The wait is almost over for pork producers to emerge from a tunnel of losses and profits to return. That tunnel of darkness stretched from the spring of 2012 through the winter of 2013, with average estimated losses of $18/head, primarily due to high feed prices, according to Purdue University Extension economist Chris Hurt.

“Feed prices reached a summit in the third quarter of 2012 with the peak of the drought,” Hurt says. “Estimated total hog production costs shot up $10 per live hundredweight, reaching an estimated $72. Costs last fall and this winter dropped about $4 per hundredweight and are expected to moderate an additional $8 with normal 2013 crop production. By fall, that could put estimated costs of production around $60 per hundredweight,” he says.

The December Hogs and Pigs report from USDA provides evidence that 2013 pork supplies will not be down as much as the 2% that had been anticipated, Hurt says. Rather, pork supplies for the year may be closer to unchanged with a 1 to 2% reduction in the first half offset by a 1 to 2% increase in the second half of the year. The size of the breeding herd was unchanged as of Dec. 1, 2012, when the expectation was that the herd had been reduced by at least 1%. In addition, winter farrowing intentions are unchanged, compared to a 2% reported reduction in the previous inventory report. Market weights will also contribute to increasing pork supplies in the second half of the year. First-half weights are expected to be down about 1% as long as feed prices remain high. But those weights will begin to rise late in the summer, assuming feed prices drop with more normal crop production.

“Hog prices are expected to be somewhat stronger in 2013 due to small beef supplies, continued strong pork exports and modestly improving consumer incomes,” Hurt says. “Live prices averaged about $62 in 2012 but are expected to rise to near $66 for 2013.   Prices are expected to average near $63 in the first quarter, $71 in the second quarter, and $69 in the third quarter.
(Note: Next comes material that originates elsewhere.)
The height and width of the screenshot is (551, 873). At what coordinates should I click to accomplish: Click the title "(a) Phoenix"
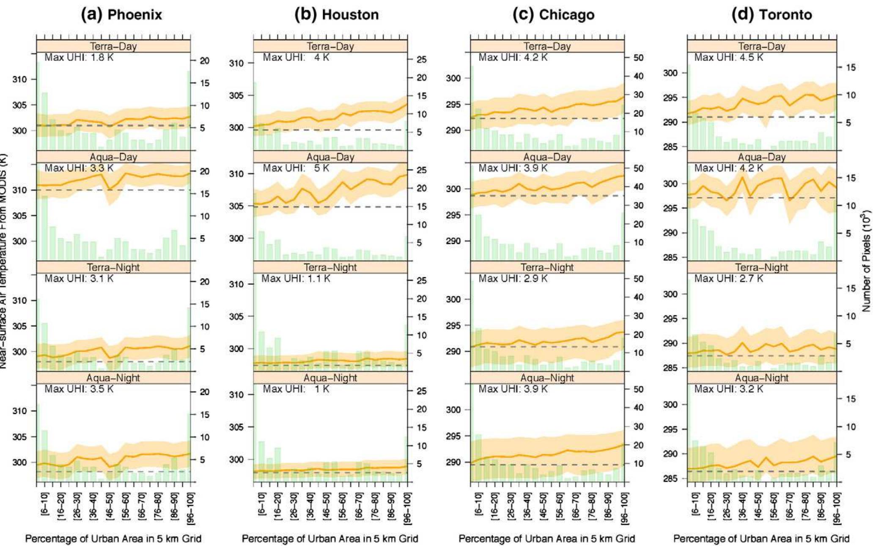coord(121,15)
Fall 2013 and winter 2014 prices are expected to reflect higher pork production with prices averaging around $61.

“For the immediate future, losses will continue in the first quarter of 2013 and are expected to average about $15/ head,” Hurt continues. “The return to profitability is expected to come in late April or early May when the spring hog price rally is under way and as meal prices edge lower with the South American soybean harvest. Profits are projected at about $10/head for the second and third quarters before returning to breakeven in the fall of 2013 and winter of 2014. Breakeven means that producers cover all costs, including full labor costs and full depreciation on buildings and equipment,” Hurt says.

According to Hurt, with the return of a profitable pork production outlook, some producers will be discussing expansion plans. “Most realize that the level of feed prices are both the biggest threat to those anticipated profits and the greatest opportunity for extraordinary profitability over the next two years,” he says. “The threat is, of course, related to the continuation of the extreme drought in the western Corn Belt and the Great Plains states. Poor crops there in 2013 could send corn and soybean meal prices to new record highs. Such an outcome would likely extend losses for another year. Alternatively, normal world yields in 2013 will likely send feed prices lower than current new-crop futures are indicating. Such an event would multiply pork profitability,” he says.

Hurt says that the U.S. pork industry has suffered with high feed prices partially driven by three consecutive years of poor U.S. corn crops. “Eventually, better yields will likely result in lower and less volatile feed prices. Almost everyone in the animal production industries, including pork producers, hope 2013 is the year that scenario begins.”